Material supplied:
============

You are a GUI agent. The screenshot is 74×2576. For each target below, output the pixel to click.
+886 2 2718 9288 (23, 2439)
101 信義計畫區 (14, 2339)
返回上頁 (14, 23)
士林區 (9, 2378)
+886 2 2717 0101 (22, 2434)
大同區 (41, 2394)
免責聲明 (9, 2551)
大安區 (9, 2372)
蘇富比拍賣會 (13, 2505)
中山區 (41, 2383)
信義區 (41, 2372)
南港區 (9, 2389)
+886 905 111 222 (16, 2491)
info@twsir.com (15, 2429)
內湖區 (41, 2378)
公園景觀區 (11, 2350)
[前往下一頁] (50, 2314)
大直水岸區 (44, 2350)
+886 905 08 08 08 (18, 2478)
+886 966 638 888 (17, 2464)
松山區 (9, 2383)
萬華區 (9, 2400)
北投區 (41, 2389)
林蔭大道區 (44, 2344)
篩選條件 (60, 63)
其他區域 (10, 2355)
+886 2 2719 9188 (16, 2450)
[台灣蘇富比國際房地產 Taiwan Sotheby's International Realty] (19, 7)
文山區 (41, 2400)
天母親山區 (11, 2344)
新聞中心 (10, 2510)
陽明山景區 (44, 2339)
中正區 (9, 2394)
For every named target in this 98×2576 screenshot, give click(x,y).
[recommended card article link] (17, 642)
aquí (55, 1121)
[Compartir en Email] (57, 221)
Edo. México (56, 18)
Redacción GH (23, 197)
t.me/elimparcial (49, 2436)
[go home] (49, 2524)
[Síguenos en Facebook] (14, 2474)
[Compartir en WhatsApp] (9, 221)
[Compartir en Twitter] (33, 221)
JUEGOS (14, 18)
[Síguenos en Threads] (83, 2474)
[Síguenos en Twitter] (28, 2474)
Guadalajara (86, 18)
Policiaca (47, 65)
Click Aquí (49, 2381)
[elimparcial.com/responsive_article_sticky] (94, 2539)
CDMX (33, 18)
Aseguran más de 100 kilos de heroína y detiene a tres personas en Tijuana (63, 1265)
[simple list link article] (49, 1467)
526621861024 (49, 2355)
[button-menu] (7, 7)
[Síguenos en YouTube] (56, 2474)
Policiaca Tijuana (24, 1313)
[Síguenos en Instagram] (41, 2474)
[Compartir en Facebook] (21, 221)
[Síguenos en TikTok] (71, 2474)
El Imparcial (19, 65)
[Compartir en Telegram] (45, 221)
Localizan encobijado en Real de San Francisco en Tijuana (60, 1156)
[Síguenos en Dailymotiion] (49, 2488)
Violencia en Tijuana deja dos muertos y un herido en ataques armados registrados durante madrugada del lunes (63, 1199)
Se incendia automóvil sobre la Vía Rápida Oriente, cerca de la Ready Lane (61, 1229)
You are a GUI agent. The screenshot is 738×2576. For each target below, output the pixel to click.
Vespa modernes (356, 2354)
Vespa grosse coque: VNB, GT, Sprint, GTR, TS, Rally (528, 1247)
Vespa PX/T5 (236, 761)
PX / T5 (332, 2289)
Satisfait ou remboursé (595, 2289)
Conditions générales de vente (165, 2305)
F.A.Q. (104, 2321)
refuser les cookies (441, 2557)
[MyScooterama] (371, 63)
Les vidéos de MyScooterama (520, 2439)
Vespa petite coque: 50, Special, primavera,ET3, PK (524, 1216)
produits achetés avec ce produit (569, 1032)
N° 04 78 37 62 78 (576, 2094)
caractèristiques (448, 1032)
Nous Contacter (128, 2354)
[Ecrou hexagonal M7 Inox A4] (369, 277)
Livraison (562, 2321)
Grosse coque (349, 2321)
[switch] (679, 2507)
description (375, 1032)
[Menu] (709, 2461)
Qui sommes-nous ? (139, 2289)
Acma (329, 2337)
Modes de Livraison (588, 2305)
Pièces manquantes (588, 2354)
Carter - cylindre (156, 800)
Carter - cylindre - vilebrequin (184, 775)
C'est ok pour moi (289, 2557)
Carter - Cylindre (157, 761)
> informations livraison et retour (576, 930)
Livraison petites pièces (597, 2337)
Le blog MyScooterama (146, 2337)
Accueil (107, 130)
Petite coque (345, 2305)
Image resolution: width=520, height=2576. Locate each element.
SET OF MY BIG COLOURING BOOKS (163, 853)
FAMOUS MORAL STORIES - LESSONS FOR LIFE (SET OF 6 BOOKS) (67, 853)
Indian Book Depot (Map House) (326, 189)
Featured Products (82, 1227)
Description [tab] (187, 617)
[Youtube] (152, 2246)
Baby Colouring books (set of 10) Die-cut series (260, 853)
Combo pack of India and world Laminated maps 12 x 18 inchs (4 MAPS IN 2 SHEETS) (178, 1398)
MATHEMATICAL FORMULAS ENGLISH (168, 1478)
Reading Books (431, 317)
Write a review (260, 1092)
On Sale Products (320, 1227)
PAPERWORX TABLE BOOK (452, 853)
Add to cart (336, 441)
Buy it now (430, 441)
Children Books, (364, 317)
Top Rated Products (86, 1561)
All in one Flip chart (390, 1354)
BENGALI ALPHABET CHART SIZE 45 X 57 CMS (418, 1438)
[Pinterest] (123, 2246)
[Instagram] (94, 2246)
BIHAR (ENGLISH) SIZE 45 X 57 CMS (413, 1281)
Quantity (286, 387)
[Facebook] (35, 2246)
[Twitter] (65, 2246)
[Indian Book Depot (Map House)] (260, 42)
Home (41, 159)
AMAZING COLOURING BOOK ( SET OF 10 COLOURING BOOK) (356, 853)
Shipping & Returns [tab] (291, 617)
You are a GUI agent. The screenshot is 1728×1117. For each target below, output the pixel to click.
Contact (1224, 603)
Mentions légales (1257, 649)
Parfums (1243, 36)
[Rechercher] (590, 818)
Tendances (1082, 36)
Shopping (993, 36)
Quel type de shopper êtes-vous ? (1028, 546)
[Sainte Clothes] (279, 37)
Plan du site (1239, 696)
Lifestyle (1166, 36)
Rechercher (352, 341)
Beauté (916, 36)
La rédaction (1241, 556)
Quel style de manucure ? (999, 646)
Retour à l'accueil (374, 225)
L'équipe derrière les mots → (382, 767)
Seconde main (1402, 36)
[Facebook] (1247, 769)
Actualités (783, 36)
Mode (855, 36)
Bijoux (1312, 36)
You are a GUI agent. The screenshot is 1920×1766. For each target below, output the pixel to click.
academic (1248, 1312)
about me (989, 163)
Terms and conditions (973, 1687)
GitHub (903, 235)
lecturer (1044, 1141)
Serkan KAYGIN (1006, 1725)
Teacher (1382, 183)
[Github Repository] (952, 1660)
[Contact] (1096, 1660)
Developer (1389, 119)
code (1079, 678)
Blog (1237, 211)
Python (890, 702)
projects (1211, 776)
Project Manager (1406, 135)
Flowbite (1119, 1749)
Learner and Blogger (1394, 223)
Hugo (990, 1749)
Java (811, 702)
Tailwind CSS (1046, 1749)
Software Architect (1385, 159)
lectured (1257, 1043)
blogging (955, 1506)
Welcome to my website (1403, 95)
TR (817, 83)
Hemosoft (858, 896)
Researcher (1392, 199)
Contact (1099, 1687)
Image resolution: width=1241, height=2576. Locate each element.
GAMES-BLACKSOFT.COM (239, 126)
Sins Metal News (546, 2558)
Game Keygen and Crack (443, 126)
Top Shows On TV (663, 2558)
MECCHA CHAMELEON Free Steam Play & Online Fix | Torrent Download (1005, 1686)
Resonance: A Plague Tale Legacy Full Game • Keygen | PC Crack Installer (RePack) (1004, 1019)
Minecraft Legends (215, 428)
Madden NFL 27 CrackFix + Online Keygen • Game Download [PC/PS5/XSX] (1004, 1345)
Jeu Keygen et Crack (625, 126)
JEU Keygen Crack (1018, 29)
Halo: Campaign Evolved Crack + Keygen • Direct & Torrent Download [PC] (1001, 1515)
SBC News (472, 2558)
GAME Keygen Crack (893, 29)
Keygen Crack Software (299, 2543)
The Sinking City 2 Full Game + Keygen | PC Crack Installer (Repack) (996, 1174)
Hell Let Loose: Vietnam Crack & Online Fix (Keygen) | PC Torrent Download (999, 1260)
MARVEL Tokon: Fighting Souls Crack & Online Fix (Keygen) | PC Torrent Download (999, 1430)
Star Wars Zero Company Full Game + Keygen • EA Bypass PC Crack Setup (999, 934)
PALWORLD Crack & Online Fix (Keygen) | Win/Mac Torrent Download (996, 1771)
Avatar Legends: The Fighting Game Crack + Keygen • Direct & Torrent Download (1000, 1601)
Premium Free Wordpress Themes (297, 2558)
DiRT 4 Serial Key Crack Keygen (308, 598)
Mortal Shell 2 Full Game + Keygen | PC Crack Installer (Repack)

============

Restate word for word the lines of the data above, starting at the line containing "For every named" and ending at the line containing "CDMX (33, 18)", both included, and nothing more.

Result of this task:
For every named target in this 98×2576 screenshot, give click(x,y).
[recommended card article link] (17, 642)
aquí (55, 1121)
[Compartir en Email] (57, 221)
Edo. México (56, 18)
Redacción GH (23, 197)
t.me/elimparcial (49, 2436)
[go home] (49, 2524)
[Síguenos en Facebook] (14, 2474)
[Compartir en WhatsApp] (9, 221)
[Compartir en Twitter] (33, 221)
JUEGOS (14, 18)
[Síguenos en Threads] (83, 2474)
[Síguenos en Twitter] (28, 2474)
Guadalajara (86, 18)
Policiaca (47, 65)
Click Aquí (49, 2381)
[elimparcial.com/responsive_article_sticky] (94, 2539)
CDMX (33, 18)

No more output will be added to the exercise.